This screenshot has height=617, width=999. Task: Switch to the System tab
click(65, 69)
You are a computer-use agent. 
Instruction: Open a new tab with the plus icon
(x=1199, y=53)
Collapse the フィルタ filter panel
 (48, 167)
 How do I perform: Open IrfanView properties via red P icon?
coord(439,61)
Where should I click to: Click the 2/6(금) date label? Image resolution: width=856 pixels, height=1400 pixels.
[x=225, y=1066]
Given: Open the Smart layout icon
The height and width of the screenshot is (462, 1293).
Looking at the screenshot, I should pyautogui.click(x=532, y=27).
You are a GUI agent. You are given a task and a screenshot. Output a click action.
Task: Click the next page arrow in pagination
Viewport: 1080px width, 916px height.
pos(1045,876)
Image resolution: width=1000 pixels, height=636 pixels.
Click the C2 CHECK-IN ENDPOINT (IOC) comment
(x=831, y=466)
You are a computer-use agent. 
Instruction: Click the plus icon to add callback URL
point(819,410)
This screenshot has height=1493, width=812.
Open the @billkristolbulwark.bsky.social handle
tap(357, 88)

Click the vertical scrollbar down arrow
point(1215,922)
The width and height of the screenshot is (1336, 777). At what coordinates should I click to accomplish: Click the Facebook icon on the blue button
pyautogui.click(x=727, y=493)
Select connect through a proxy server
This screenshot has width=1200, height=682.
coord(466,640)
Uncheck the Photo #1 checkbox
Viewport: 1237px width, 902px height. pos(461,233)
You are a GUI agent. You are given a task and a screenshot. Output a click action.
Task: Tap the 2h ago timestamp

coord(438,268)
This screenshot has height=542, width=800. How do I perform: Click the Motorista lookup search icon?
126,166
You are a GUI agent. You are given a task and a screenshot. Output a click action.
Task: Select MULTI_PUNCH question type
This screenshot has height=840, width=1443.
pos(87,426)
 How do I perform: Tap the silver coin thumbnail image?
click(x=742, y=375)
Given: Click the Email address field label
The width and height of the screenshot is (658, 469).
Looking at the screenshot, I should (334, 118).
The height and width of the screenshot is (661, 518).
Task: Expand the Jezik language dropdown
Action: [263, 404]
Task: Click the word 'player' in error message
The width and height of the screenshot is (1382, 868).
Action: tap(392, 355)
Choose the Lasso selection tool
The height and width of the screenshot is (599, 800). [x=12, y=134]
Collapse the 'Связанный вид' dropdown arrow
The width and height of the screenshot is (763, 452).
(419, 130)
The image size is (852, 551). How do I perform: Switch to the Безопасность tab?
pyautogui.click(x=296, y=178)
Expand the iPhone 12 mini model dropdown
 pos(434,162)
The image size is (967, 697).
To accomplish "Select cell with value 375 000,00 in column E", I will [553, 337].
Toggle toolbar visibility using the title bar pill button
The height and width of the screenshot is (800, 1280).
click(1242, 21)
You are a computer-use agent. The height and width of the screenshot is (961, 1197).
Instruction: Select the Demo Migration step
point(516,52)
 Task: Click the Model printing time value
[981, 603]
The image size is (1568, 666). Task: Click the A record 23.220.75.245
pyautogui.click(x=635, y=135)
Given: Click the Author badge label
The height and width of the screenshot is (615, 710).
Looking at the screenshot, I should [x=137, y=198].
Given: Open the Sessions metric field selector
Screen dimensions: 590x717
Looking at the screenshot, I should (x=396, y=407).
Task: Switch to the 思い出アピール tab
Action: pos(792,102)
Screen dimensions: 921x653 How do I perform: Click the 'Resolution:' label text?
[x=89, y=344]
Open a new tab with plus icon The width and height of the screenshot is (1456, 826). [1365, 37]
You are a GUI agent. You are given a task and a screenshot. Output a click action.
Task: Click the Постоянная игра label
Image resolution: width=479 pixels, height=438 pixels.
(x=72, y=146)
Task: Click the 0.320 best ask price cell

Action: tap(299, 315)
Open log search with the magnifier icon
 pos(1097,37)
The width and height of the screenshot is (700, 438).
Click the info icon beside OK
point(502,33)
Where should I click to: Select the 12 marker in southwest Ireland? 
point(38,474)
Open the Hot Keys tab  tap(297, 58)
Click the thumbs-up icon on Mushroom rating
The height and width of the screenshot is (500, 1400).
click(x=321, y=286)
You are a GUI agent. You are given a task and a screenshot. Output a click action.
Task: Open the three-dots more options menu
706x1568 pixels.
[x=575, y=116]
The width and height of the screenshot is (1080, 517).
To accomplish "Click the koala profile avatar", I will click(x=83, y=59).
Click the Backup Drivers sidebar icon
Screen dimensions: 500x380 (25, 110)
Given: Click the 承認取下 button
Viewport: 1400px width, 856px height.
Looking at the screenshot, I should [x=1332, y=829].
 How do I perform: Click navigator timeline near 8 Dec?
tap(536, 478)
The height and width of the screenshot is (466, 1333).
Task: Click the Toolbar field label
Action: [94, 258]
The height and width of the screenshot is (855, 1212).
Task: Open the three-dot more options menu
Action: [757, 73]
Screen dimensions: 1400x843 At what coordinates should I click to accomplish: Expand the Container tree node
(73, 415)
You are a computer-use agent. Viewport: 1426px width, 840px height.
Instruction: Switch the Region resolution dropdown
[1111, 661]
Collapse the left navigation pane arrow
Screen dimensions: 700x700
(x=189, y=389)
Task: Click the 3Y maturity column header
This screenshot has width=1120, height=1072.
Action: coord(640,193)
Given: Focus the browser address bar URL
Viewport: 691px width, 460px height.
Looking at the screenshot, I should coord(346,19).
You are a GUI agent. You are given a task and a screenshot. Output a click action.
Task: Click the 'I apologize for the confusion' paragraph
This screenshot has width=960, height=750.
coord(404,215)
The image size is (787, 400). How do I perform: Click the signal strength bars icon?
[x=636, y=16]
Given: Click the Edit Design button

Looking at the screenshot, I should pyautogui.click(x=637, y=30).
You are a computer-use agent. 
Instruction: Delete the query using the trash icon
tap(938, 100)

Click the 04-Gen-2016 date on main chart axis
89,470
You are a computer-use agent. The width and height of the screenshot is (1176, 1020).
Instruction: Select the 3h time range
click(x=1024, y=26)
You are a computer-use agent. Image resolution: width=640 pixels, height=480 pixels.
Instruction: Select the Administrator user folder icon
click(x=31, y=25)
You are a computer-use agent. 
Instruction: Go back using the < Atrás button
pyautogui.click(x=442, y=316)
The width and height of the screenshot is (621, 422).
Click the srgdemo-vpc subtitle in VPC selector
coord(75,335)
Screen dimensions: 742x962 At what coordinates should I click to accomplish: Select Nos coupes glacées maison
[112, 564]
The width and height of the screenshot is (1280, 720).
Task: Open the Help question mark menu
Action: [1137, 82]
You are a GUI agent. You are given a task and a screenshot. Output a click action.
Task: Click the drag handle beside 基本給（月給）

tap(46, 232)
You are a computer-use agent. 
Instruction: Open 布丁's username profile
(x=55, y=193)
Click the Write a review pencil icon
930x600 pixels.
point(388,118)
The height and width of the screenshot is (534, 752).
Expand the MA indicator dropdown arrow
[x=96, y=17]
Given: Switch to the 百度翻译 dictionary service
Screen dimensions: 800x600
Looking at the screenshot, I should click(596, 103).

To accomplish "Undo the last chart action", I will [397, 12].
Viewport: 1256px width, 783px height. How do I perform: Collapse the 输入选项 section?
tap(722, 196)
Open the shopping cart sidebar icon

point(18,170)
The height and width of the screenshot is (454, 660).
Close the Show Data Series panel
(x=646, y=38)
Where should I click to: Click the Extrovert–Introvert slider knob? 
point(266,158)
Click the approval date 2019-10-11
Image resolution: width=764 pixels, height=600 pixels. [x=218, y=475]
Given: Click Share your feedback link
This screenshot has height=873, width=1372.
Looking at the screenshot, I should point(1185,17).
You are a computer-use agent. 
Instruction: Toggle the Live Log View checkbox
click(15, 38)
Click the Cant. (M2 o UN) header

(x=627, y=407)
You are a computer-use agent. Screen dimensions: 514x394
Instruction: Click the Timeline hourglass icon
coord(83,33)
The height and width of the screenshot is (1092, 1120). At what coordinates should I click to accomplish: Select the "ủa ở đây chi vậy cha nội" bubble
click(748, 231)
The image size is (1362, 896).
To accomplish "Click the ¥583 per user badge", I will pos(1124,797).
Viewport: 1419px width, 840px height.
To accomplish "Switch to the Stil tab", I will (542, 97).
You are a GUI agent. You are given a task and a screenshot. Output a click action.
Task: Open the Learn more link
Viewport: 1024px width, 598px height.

● ● ●

- TASK DESCRIPTION -
What is needed is an exact printout of every line from the one with "Expand the MA indicator dropdown arrow" through the end of the data, including both, and nothing more.

- PROBLEM SOLUTION -
Expand the MA indicator dropdown arrow
[x=96, y=17]
Given: Switch to the 百度翻译 dictionary service
Screen dimensions: 800x600
Looking at the screenshot, I should click(596, 103).

To accomplish "Undo the last chart action", I will [397, 12].
Viewport: 1256px width, 783px height. How do I perform: Collapse the 输入选项 section?
tap(722, 196)
Open the shopping cart sidebar icon

point(18,170)
The height and width of the screenshot is (454, 660).
Close the Show Data Series panel
(x=646, y=38)
Where should I click to: Click the Extrovert–Introvert slider knob? 
point(266,158)
Click the approval date 2019-10-11
Image resolution: width=764 pixels, height=600 pixels. [x=218, y=475]
Given: Click Share your feedback link
This screenshot has height=873, width=1372.
Looking at the screenshot, I should point(1185,17).
You are a computer-use agent. 
Instruction: Toggle the Live Log View checkbox
click(15, 38)
Click the Cant. (M2 o UN) header

(x=627, y=407)
You are a computer-use agent. Screen dimensions: 514x394
Instruction: Click the Timeline hourglass icon
coord(83,33)
The height and width of the screenshot is (1092, 1120). At what coordinates should I click to accomplish: Select the "ủa ở đây chi vậy cha nội" bubble
click(748, 231)
The image size is (1362, 896).
To accomplish "Click the ¥583 per user badge", I will pos(1124,797).
Viewport: 1419px width, 840px height.
To accomplish "Switch to the Stil tab", I will (542, 97).
You are a GUI agent. You are given a task and a screenshot. Output a click action.
Task: Open the Learn more link
Viewport: 1024px width, 598px height.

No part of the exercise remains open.